Switch from Webflow / Framer to Next.js: GEO-Optimized
Why the switch matters, how to set up the CMS, and how to connect it with Claude Code to create new pages in minutes. A complete migration guide for AI search visibility.
No-Code (Webflow / Framer)
Next.js
The Problem with No-Code Platforms
| Issue | Webflow / Framer | Next.js |
|---|---|---|
| Performance | Larger bundles, slower TTFB | Optimized output, automatic code-splitting |
| SEO Control | Limited meta tags, basic structured data | Full control over head, Schema.org, sitemap |
| Geo-Optimization | Not possible natively | Middleware for geo-routing, built-in i18n |
| Scalability | Platform limits (CMS items, bandwidth) | Unlimited scalability |
| Vendor Lock-in | Export = chaos | Your own code, portable anytime |
| Custom Logic | Very limited | Full programming freedom |
| AI Visibility (AEO) | Limited structured data control | Full Schema.org, API endpoints for AI agents |
Webflow serves server-rendered HTML and Framer pre-renders (SSG) published pages.

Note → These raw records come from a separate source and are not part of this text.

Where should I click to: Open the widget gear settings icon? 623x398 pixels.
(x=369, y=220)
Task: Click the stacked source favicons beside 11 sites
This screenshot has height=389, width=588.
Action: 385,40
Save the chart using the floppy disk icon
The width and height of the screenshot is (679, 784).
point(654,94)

Basic content is crawlable. The limitations above apply to dynamic elements, granular rendering control, and advanced customizations that become critical at scale.
What is Next.js?
Next.js is a React-based full-stack framework by Vercel. It combines:
Server-Side Rendering (SSR)
Pages rendered on the server for faster load times and better SEO
Static Site Generation (SSG)
Pages generated at build time for maximum performance
Incremental Static Regeneration (ISR)
Static pages updated in the background without re-deploy
App Router
File-based routing with React Server Components
API Routes
Backend logic in the same project
Edge Runtime
Code runs on edge servers worldwide
Where Does Figma Fit?
Figma is a design tool, not a website builder. The workflow is:
Figma (Design) -> Next.js (Code) -> Vercel (Hosting)

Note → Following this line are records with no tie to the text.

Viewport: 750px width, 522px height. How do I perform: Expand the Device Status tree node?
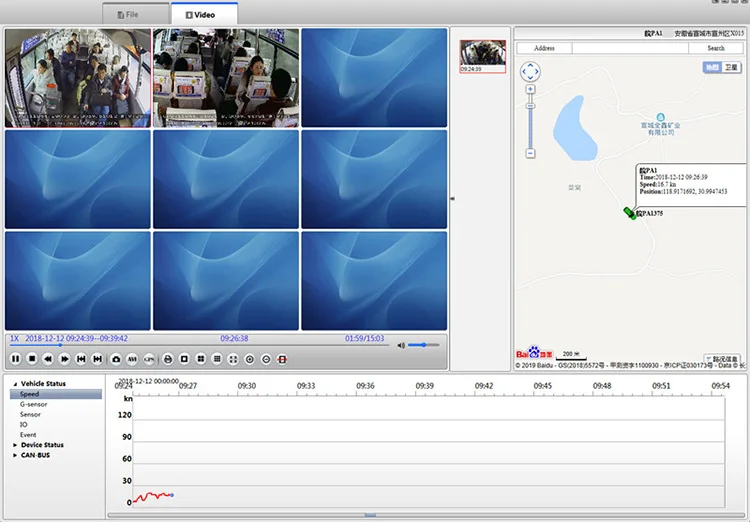point(14,445)
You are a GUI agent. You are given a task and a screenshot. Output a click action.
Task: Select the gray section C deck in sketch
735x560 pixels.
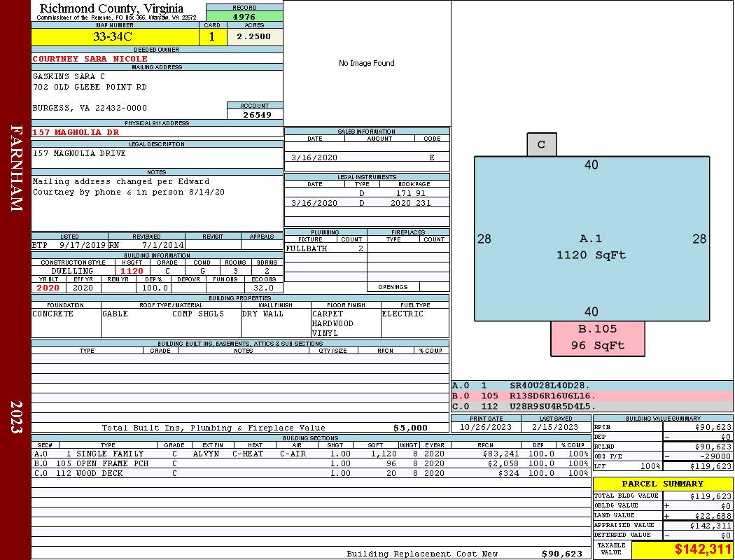(541, 145)
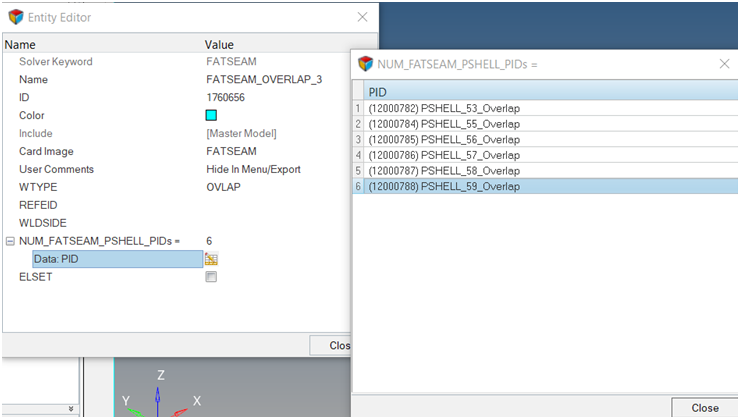The height and width of the screenshot is (417, 738).
Task: Select the highlighted PSHELL_59_Overlap row
Action: 443,186
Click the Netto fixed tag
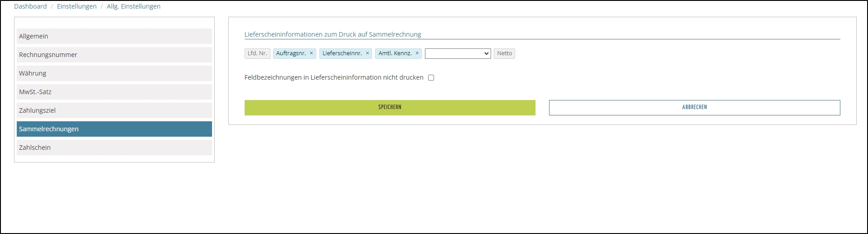The width and height of the screenshot is (868, 234). [504, 53]
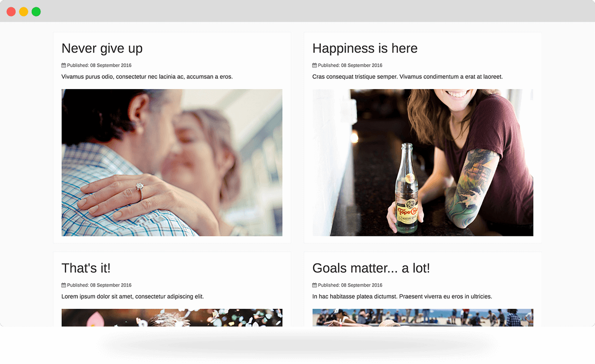This screenshot has width=595, height=364.
Task: Click the published date under Never give up
Action: point(99,65)

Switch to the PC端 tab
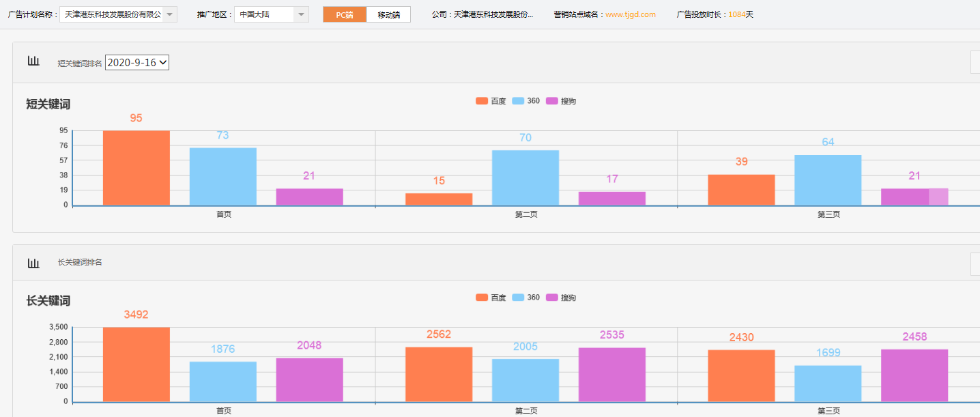[x=345, y=14]
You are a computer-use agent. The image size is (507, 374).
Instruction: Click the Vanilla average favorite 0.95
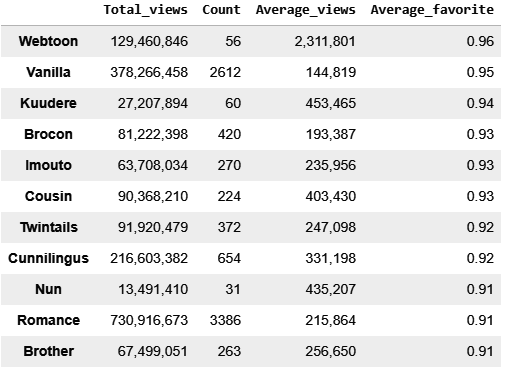(480, 73)
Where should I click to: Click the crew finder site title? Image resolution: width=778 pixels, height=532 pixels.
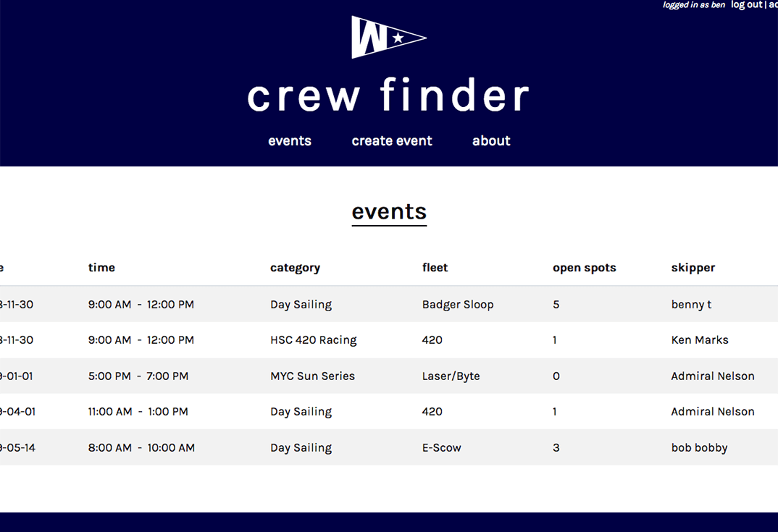tap(388, 95)
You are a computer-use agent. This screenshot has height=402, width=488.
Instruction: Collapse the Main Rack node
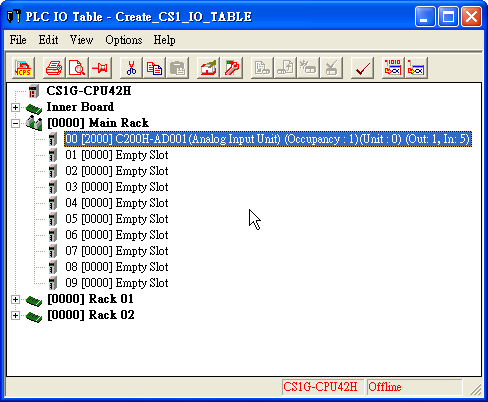(x=15, y=123)
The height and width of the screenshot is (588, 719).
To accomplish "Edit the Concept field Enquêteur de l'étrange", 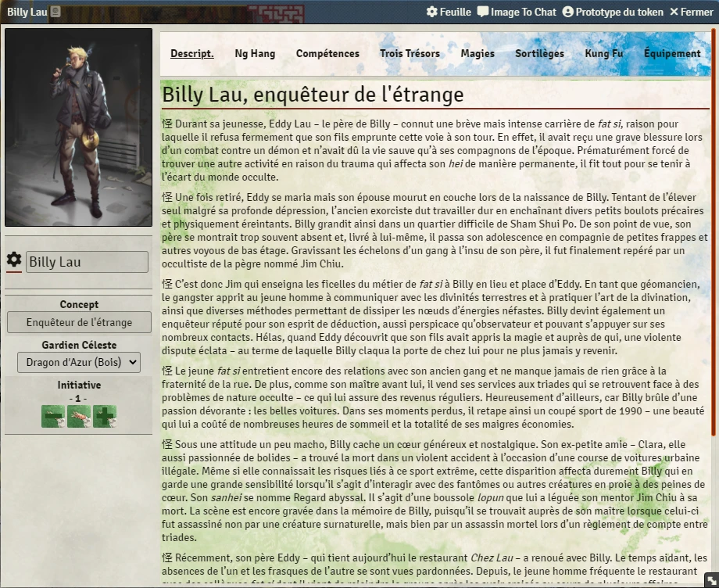I will tap(79, 322).
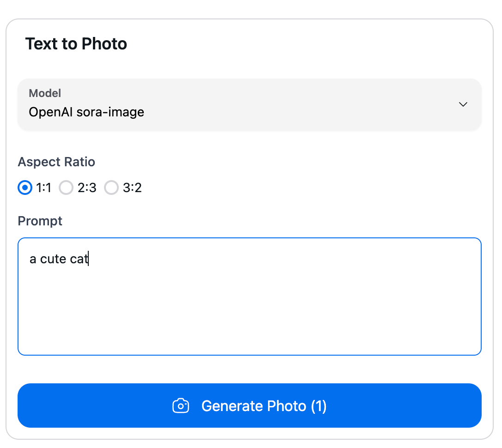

Figma stays in the stack as the design source-of-truth. The handoff to Next.js happens via developer implementation or AI-assisted tools like Claude Code.
Real Performance Benchmarks
Sources
Data based on publicly available benchmarks from:
- WebPageTest
- web.dev Core Web Vitals documentation
- DebugBear: Webflow Performance (2024)
- Calibre: CWV Benchmarks (2024)
TTFB and Core Web Vitals (Typical Ranges)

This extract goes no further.